--- Data shown ---
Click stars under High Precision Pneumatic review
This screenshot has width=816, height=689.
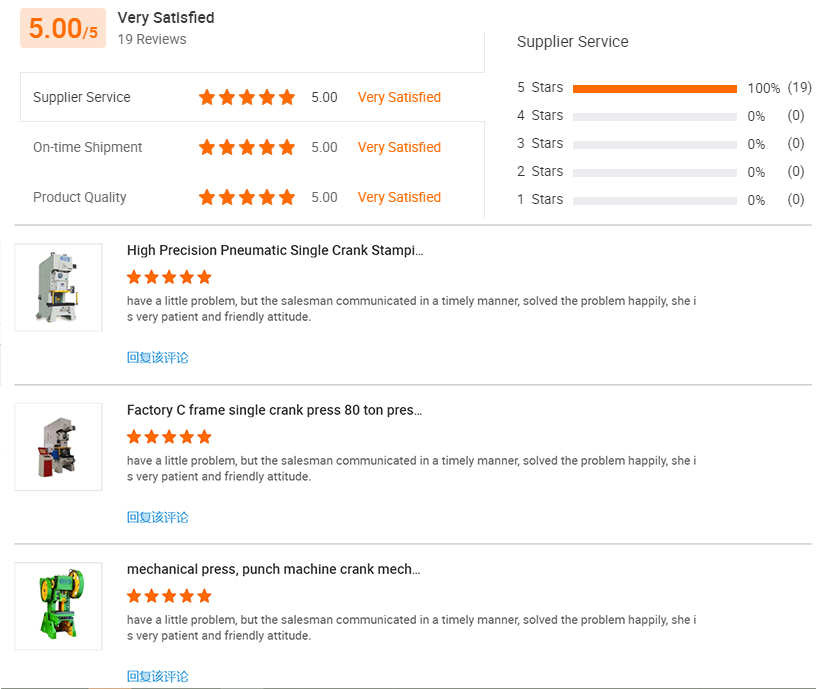169,277
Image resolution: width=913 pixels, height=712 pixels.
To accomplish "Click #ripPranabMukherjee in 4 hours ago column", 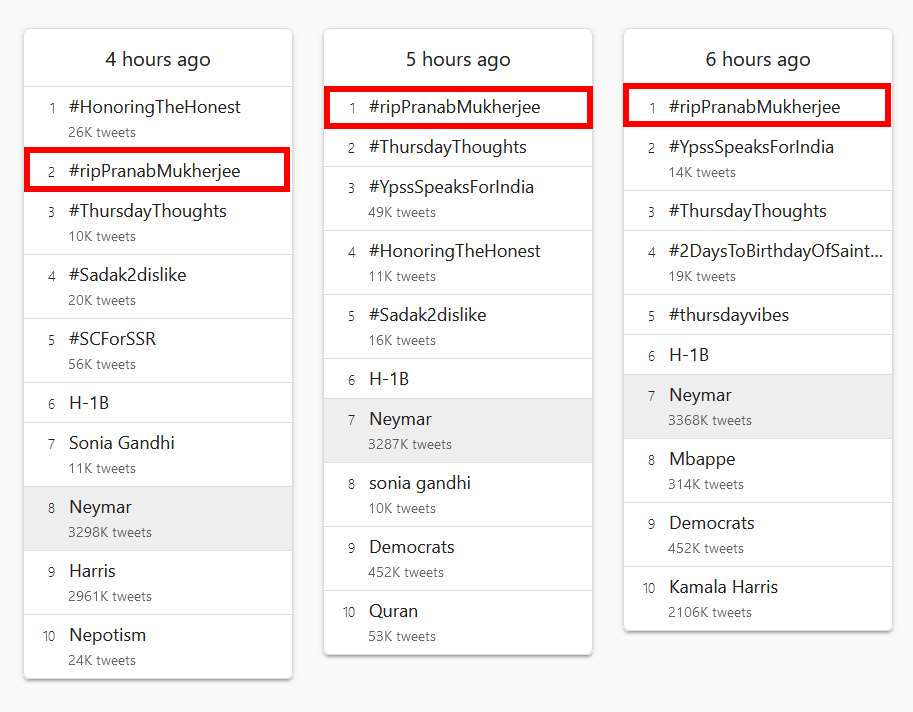I will tap(155, 171).
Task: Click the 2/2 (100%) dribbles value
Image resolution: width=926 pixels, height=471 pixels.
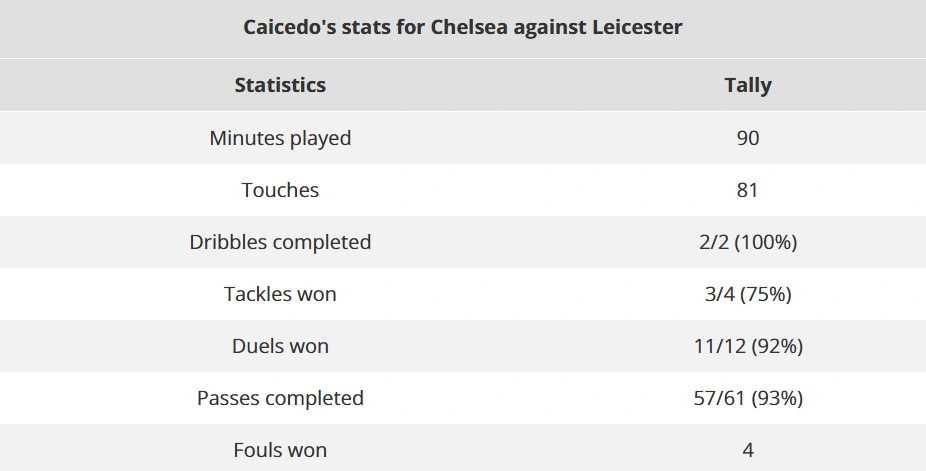Action: point(748,242)
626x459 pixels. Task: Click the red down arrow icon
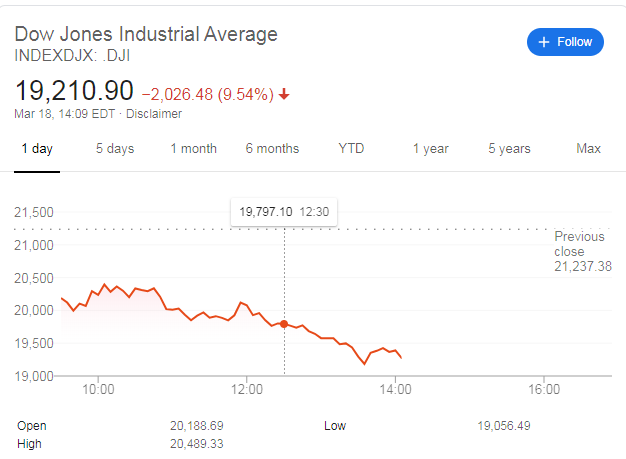284,95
---
Starting at the line containing "626x459 pixels. Task: Click" and ending with the last line of the material, rewrite those lines with "down" replaced by "up" and everything else unchanged, leaving out the pictures.

• **Full answer**:
626x459 pixels. Task: Click the red up arrow icon
284,95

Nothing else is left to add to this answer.